What Brings Us Comfort

As I headed out for my run on Easter Sunday, it was hard not to be a little downcast given all the snow that had fallen in the night. I had tights and toque on once more, rather than the shorts and cap I had worn two days before.

I began jogging up the ice-covered road, with Sinead O’Connor singing in my ear about "eight good reasons to stick around," when I glanced to my left and saw a deer loping along in the field beside me. Yes, beside me. I may be stating the obvious here, but wild deer are not given to following humans. They might cut across our path by accident, but they don't generally try to keep pace with us.

I would have been more surprised had I not encountered the same deer for the first time last winter when she followed Griffy and me on our walk. Now that was shocking. She came right up to us, and she stood there calmly as Griffy tried to sniff every inch of her. The three of us walked together to our closest neighbours, and Gary took her to his barn and fed her until discovering that she belonged to a family on a nearby farm. Who knew people had pet deer.

I had encountered the deer again earlier this winter while I was running on the same road.  Once more, I thought she was wild, and was I horrified as I watched the neighbours’ dogs, a shepherd and his sidekick beagle, begin to chase it.  I shouted at them to stop, and they froze, but so did the deer.  She actually waited on the other side of the road for them to pursue her again.  Turns out they were friends of sorts.


After seeing her in the field this morning, I looked behind me, and sure enough there were shepherd and beagle, following me amicably. Last time, shepherd ran almost two km with me to the junction of a much busier road. When I saw he was going to follow me on that road, I decided I'd better double back and take him home. We picked up beagle, who had stopped in the middle of the road, not willing to follow us, but also not willing to go home without his trusty shepherd. Then the three of us ran together until they found deer, who was in the field awaiting their return. I left the three of them romping in the field together while I finally completed my run.

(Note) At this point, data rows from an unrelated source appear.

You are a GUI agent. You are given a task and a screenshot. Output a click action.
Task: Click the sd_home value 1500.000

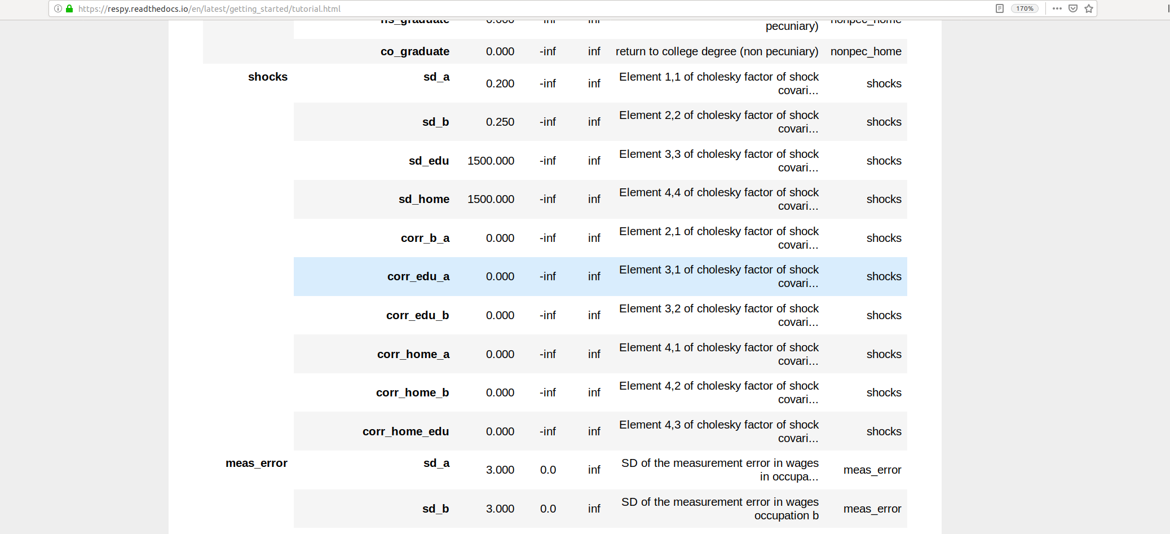[491, 199]
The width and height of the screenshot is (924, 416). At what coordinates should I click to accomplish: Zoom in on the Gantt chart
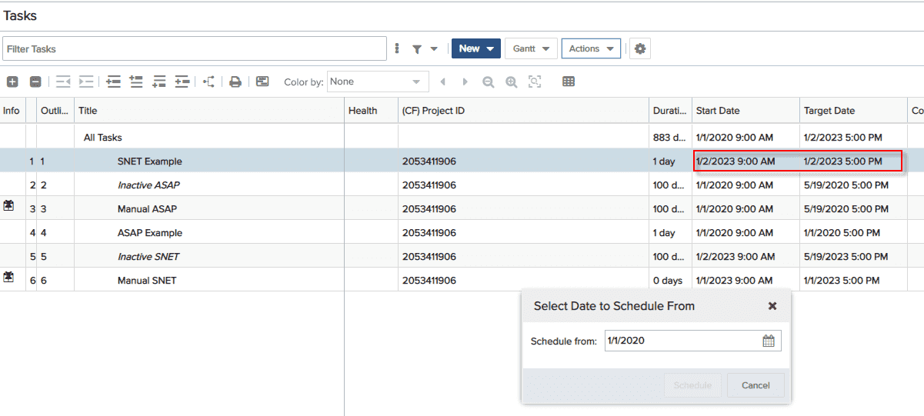pos(511,82)
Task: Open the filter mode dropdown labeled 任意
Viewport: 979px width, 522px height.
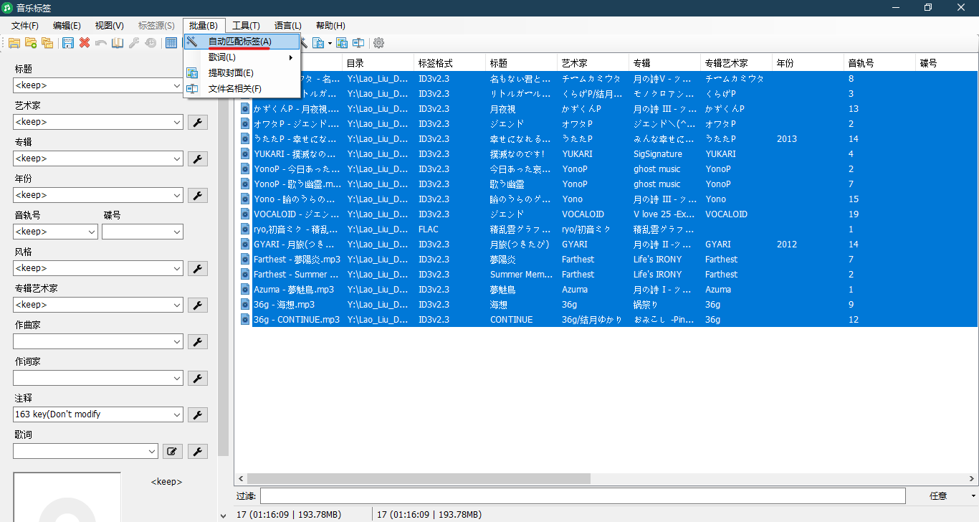Action: (973, 496)
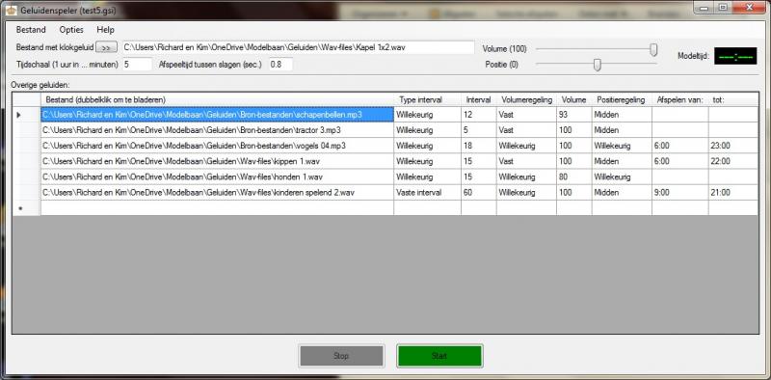Click the Afspelen van 6:00 cell for kippen 1.wav
Screen dimensions: 771x380
coord(680,161)
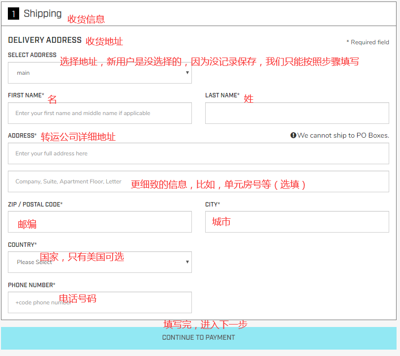Screen dimensions: 400x356
Task: Click the SELECT ADDRESS label text
Action: 32,55
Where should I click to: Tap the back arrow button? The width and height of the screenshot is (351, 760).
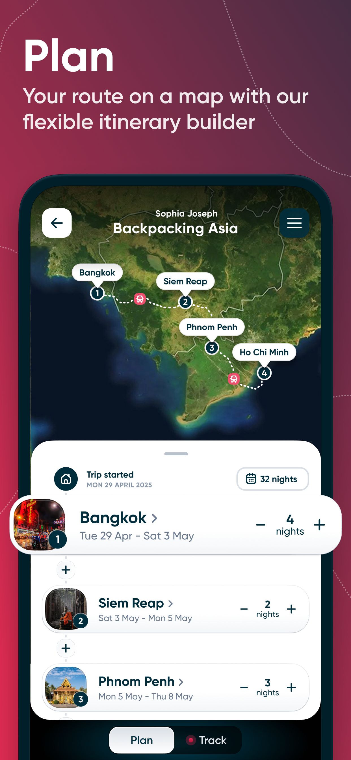(57, 223)
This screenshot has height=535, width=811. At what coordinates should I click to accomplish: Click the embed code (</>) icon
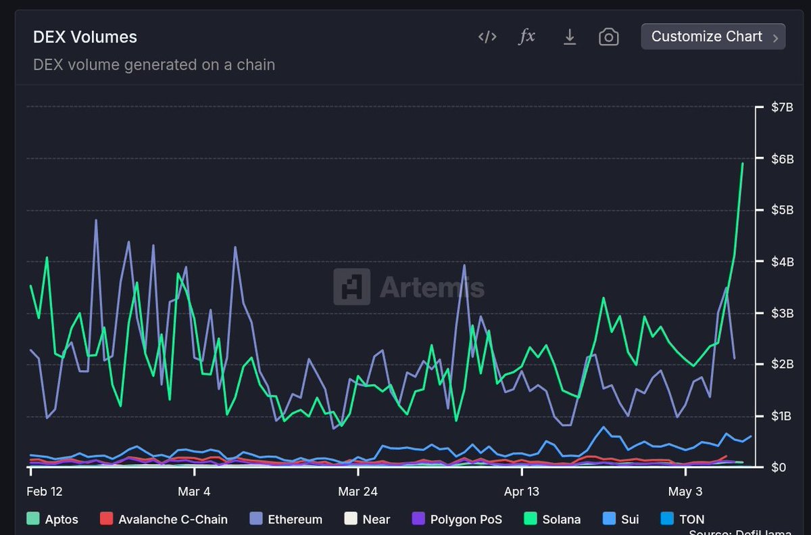coord(487,37)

Luckily, on this occasion, deer followed only a short time, while the dogs stopped at the bridge to inspect the slowly awakening brook. With the animals behind me, I turned my music back on and continued my run. I soon turned onto a paved road where the footing was better despite the snow that was beginning to fall. With snow starting to settle upon my brow, I ran by Farmer Parkin's yard and saw my first calf of the spring. He could not have been more than a few days old, yet the falling snow did not seem to trouble him, as he was intent only on his mother's milk, while she was intent only on obliging him.

Cheered by that small moment, I picked up my pace and was striding along when Farmer Parkin drove by with his arm out the truck window, waving enthusiastically. I waved back with what I hoped was equal enthusiasm, while Sinead sang "yeah, take me to church, but not the ones that hurt," and I thought she might not mind this church of sorts, with its winding country roads and deer and dogs and young calves to soothe her.

Arriving home, I found the chickadees flitting back and forth around the depleted bird feeder, and as I placed the replenished feeder in the tree, the sun managed to slip, for a moment, through a snow-filled sky.